Work out how many lines below contain the word "orange". Only the number is wanted.

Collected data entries

= = = = =

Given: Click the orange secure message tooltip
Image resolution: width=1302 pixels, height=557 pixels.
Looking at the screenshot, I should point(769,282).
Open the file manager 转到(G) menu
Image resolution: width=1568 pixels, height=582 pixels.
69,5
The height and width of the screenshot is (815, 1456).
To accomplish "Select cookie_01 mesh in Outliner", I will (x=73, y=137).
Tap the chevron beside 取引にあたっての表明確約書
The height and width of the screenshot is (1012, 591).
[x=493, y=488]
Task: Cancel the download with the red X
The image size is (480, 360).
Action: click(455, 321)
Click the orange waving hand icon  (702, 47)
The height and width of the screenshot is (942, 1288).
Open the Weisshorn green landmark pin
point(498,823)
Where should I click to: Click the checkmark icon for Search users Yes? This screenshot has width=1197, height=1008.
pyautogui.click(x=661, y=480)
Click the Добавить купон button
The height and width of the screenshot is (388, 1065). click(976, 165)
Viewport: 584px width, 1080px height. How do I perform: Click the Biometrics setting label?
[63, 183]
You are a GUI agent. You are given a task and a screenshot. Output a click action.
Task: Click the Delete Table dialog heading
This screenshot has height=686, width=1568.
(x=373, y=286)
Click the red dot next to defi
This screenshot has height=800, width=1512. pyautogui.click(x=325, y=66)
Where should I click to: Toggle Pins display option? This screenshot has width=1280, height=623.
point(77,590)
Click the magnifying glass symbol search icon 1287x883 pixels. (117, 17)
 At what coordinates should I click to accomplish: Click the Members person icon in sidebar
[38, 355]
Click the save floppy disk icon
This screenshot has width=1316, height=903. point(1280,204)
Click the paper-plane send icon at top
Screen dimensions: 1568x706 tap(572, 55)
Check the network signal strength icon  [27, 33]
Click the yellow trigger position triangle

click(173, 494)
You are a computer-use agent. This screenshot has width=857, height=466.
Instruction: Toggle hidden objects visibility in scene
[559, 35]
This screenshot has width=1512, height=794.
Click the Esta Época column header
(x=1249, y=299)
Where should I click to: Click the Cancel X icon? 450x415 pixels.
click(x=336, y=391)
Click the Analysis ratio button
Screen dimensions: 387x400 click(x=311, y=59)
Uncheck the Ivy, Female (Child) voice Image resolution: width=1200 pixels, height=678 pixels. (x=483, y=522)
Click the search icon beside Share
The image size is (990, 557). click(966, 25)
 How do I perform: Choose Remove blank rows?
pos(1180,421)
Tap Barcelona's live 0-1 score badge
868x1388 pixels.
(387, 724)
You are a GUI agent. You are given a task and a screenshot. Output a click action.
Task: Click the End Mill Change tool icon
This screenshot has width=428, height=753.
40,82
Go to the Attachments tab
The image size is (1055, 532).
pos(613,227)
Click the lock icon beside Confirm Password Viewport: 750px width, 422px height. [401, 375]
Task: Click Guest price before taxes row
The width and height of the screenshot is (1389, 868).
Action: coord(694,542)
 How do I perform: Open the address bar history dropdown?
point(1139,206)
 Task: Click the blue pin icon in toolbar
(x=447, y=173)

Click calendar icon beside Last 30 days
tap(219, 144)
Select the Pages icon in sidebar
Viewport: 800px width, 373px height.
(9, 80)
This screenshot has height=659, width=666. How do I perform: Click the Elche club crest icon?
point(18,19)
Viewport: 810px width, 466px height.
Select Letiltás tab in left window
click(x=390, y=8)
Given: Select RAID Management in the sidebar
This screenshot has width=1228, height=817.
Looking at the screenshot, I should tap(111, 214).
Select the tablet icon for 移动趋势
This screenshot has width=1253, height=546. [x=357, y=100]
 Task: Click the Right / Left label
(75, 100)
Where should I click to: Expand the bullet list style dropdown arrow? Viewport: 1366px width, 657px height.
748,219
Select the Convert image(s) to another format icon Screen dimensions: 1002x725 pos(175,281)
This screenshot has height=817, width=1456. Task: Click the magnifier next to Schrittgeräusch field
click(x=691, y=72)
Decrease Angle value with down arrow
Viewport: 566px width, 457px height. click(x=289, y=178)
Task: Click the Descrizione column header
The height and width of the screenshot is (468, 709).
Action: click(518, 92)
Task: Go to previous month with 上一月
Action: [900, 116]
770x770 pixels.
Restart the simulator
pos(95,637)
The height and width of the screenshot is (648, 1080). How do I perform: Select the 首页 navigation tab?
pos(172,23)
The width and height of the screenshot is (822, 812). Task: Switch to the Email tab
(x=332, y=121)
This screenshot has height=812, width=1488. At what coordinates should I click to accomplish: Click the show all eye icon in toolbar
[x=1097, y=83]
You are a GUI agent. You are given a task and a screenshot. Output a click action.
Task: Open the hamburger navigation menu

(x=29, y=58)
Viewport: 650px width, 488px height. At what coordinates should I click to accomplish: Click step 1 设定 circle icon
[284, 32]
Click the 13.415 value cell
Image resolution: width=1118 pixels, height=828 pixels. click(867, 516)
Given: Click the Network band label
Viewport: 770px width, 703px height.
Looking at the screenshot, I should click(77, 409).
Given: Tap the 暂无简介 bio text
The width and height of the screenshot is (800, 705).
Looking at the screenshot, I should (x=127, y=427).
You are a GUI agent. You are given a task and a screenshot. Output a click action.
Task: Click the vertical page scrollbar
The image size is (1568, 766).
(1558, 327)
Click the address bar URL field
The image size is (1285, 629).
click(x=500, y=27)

= = = = =

**Task answer:** 2